Universal Classics: The Sting (1973)

As part of its 100th anniversary celebration, Universal Studios is releasing a series of their iconic films on DVD and Blu-Ray. To Kill A Mockingbird was last month, and The Sting is coming up in June.

Now the Academy will only give a Best Picture Oscar to "serious" (i.e. dramatic, epic) movies, but The Sting was so popular it was nominated for ten Oscars and won seven. New Yorker magazine film critic Pauline Kael damn near had a cow on its release: "What is this film about?" she wailed.

Kael simply didn't get it. I could give you the standard answer: it's about two professional grifters trying to swindle a huge amount of money from another con-artist.

What's it really all about? Classic Hollywood filmmaking. And stars. Real stars.

The film reunited director George Roy Hill with Paul Newman and Robert Redford. They had collaborated in 1969 on Butch Cassidy & The Sundance Kid. The music is an evocative pastiche of ragtime and '30s jazz, tweaked to perfection by Marvin Hamlisch. (The soundtrack was one of the top sellers of all time.) Add Robert Shaw as the gangster getting grifted and a charming group of character actors in supporting roles (Ray Walston, Charles Durning, Eileen Brennan). Throw in one of the greatest poker-game sequences ever filmed, and you have a classic that stands up today. The Sting puts 99% of what's out there to shame.

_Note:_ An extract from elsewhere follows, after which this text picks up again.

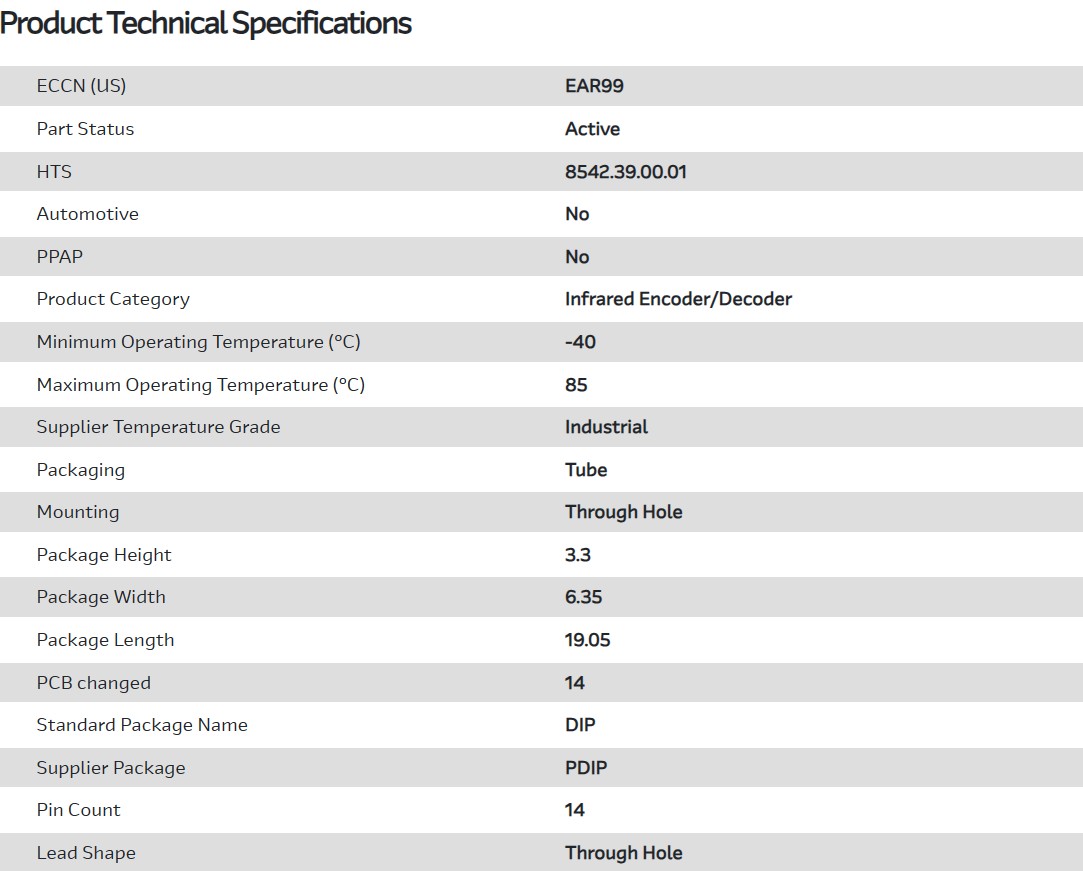Select the Industrial temperature grade value
Viewport: 1083px width, 871px height.
[606, 427]
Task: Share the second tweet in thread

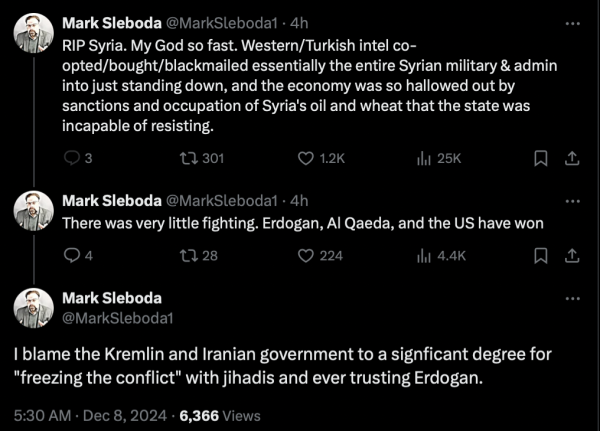Action: click(x=572, y=255)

Like any classic film, The Sting has dozens of fascinating behind-the-scenes stories. The toughest role to cast was that of gangster Doyle Lonnegan, performed to the hilt by Robert Shaw (Jaws). No actor in Hollywood wanted to be the bad guy versus Newman and Redford, so  Paul Newman hand delivered the script to Shaw (in London) in order to ensure his participation. Shaw missed out on a Supporting Actor nomination because he insisted on getting top billing with Newman and Redford.

Years later, director Rob Cohen (The Fast and the Furious) revealed that he was hired as a script reader by future studio head Mike Medavoy. Cohen was slogging his way through the "slush" pile of scripts when he read a real page-turner with a great set of twists in it. He convinced Medavoy to take the script to a studio. "It's that good?" Medavoy asked. Cohen said yes. "I'm going to fire you if I can't sell it," was Medavoy's response.


He sold the script of The Sting to Universal that same day.